WORK TO BE COMPLETED.
Every record that follows must be set down word for word.

------------------------------------

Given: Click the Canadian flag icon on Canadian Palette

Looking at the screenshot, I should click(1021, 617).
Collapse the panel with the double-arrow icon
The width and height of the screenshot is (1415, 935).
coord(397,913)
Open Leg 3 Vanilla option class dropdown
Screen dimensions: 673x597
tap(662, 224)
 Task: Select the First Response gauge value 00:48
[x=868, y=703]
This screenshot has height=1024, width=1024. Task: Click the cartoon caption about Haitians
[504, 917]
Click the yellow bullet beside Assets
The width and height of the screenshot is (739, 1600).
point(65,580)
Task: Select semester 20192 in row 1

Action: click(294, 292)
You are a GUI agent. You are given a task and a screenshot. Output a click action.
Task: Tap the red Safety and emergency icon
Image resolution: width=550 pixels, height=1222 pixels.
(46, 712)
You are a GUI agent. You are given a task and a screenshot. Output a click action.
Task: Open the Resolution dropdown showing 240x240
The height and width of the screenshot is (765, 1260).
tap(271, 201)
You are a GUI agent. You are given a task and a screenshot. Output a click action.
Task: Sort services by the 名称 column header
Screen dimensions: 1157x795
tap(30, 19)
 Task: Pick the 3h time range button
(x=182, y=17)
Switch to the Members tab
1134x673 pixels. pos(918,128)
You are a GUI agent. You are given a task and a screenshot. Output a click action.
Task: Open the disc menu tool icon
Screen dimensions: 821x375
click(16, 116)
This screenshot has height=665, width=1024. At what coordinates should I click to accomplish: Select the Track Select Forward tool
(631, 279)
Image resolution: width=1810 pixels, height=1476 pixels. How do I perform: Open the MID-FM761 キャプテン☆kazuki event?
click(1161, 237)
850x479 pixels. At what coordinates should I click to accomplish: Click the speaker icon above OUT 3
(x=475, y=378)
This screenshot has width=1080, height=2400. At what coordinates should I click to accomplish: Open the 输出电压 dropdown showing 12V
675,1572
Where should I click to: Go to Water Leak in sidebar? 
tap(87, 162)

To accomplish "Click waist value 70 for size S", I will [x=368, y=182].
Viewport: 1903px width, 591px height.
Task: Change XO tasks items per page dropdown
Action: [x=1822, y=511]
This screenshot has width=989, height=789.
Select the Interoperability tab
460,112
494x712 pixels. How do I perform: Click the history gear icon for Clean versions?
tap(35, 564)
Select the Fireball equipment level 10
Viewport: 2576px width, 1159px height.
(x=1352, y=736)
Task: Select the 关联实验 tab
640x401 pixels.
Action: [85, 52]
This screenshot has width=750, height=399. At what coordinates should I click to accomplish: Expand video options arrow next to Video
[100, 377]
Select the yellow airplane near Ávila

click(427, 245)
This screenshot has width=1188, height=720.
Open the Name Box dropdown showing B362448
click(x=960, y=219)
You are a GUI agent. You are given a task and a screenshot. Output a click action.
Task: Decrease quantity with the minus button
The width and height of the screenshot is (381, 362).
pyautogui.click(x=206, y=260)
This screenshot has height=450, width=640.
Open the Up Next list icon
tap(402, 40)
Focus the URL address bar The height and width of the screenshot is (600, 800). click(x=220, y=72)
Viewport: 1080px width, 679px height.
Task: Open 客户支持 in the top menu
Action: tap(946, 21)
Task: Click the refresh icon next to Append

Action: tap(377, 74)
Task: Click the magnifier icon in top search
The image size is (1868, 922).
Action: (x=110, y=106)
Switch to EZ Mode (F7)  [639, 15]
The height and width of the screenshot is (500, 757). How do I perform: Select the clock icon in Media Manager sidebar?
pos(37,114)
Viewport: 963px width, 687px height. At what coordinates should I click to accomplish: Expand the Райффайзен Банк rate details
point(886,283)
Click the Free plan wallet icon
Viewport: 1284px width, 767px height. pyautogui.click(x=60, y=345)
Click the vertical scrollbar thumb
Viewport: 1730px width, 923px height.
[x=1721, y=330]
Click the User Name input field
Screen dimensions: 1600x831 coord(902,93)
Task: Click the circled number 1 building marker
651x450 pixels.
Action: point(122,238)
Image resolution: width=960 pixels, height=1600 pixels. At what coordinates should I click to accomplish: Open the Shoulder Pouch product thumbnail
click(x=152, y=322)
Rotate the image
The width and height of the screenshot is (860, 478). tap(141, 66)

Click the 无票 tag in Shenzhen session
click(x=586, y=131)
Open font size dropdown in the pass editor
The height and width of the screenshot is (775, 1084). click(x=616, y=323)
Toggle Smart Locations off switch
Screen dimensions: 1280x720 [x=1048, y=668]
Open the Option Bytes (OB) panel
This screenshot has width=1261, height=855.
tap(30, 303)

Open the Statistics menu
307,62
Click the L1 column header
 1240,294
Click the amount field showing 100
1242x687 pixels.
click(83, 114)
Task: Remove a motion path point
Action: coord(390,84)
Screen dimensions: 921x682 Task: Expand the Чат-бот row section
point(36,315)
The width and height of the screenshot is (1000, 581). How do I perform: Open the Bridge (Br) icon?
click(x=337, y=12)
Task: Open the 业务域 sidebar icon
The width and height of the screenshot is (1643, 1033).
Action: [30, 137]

------------------------------------

TASK OUTPUT.
Given: Click the Canadian flag icon on Canadian Palette

Looking at the screenshot, I should click(1021, 617).
Collapse the panel with the double-arrow icon
The width and height of the screenshot is (1415, 935).
coord(397,913)
Open Leg 3 Vanilla option class dropdown
Screen dimensions: 673x597
tap(662, 224)
 Task: Select the First Response gauge value 00:48
[x=868, y=703]
This screenshot has height=1024, width=1024. Task: Click the cartoon caption about Haitians
[504, 917]
Click the yellow bullet beside Assets
The width and height of the screenshot is (739, 1600).
point(65,580)
Task: Select semester 20192 in row 1

Action: click(294, 292)
You are a GUI agent. You are given a task and a screenshot. Output a click action.
Task: Tap the red Safety and emergency icon
Image resolution: width=550 pixels, height=1222 pixels.
(46, 712)
You are a GUI agent. You are given a task and a screenshot. Output a click action.
Task: Open the Resolution dropdown showing 240x240
The height and width of the screenshot is (765, 1260).
tap(271, 201)
You are a GUI agent. You are given a task and a screenshot. Output a click action.
Task: Sort services by the 名称 column header
Screen dimensions: 1157x795
tap(30, 19)
 Task: Pick the 3h time range button
(x=182, y=17)
Switch to the Members tab
1134x673 pixels. pos(918,128)
You are a GUI agent. You are given a task and a screenshot. Output a click action.
Task: Open the disc menu tool icon
Screen dimensions: 821x375
click(16, 116)
This screenshot has height=665, width=1024. At what coordinates should I click to accomplish: Select the Track Select Forward tool
(631, 279)
Image resolution: width=1810 pixels, height=1476 pixels. How do I perform: Open the MID-FM761 キャプテン☆kazuki event?
click(1161, 237)
850x479 pixels. At what coordinates should I click to accomplish: Click the speaker icon above OUT 3
(x=475, y=378)
This screenshot has width=1080, height=2400. At what coordinates should I click to accomplish: Open the 输出电压 dropdown showing 12V
675,1572
Where should I click to: Go to Water Leak in sidebar? 
tap(87, 162)

To accomplish "Click waist value 70 for size S", I will [x=368, y=182].
Viewport: 1903px width, 591px height.
Task: Change XO tasks items per page dropdown
Action: [x=1822, y=511]
This screenshot has width=989, height=789.
Select the Interoperability tab
460,112
494x712 pixels. How do I perform: Click the history gear icon for Clean versions?
tap(35, 564)
Select the Fireball equipment level 10
Viewport: 2576px width, 1159px height.
(x=1352, y=736)
Task: Select the 关联实验 tab
640x401 pixels.
Action: [85, 52]
This screenshot has width=750, height=399. At what coordinates should I click to accomplish: Expand video options arrow next to Video
[100, 377]
Select the yellow airplane near Ávila

click(427, 245)
This screenshot has width=1188, height=720.
Open the Name Box dropdown showing B362448
click(x=960, y=219)
You are a GUI agent. You are given a task and a screenshot. Output a click action.
Task: Decrease quantity with the minus button
The width and height of the screenshot is (381, 362).
pyautogui.click(x=206, y=260)
This screenshot has height=450, width=640.
Open the Up Next list icon
tap(402, 40)
Focus the URL address bar The height and width of the screenshot is (600, 800). click(x=220, y=72)
Viewport: 1080px width, 679px height.
Task: Open 客户支持 in the top menu
Action: tap(946, 21)
Task: Click the refresh icon next to Append

Action: tap(377, 74)
Task: Click the magnifier icon in top search
The image size is (1868, 922).
Action: (x=110, y=106)
Switch to EZ Mode (F7)  [639, 15]
The height and width of the screenshot is (500, 757). How do I perform: Select the clock icon in Media Manager sidebar?
pos(37,114)
Viewport: 963px width, 687px height. At what coordinates should I click to accomplish: Expand the Райффайзен Банк rate details
point(886,283)
Click the Free plan wallet icon
Viewport: 1284px width, 767px height. pyautogui.click(x=60, y=345)
Click the vertical scrollbar thumb
Viewport: 1730px width, 923px height.
[x=1721, y=330]
Click the User Name input field
Screen dimensions: 1600x831 coord(902,93)
Task: Click the circled number 1 building marker
651x450 pixels.
Action: point(122,238)
Image resolution: width=960 pixels, height=1600 pixels. At what coordinates should I click to accomplish: Open the Shoulder Pouch product thumbnail
click(x=152, y=322)
Rotate the image
The width and height of the screenshot is (860, 478). tap(141, 66)

Click the 无票 tag in Shenzhen session
click(x=586, y=131)
Open font size dropdown in the pass editor
The height and width of the screenshot is (775, 1084). click(x=616, y=323)
Toggle Smart Locations off switch
Screen dimensions: 1280x720 [x=1048, y=668]
Open the Option Bytes (OB) panel
This screenshot has width=1261, height=855.
tap(30, 303)

Open the Statistics menu
307,62
Click the L1 column header
 1240,294
Click the amount field showing 100
1242x687 pixels.
click(83, 114)
Task: Remove a motion path point
Action: coord(390,84)
Screen dimensions: 921x682 Task: Expand the Чат-бот row section
point(36,315)
The width and height of the screenshot is (1000, 581). How do I perform: Open the Bridge (Br) icon?
click(x=337, y=12)
Task: Open the 业务域 sidebar icon
The width and height of the screenshot is (1643, 1033).
Action: [30, 137]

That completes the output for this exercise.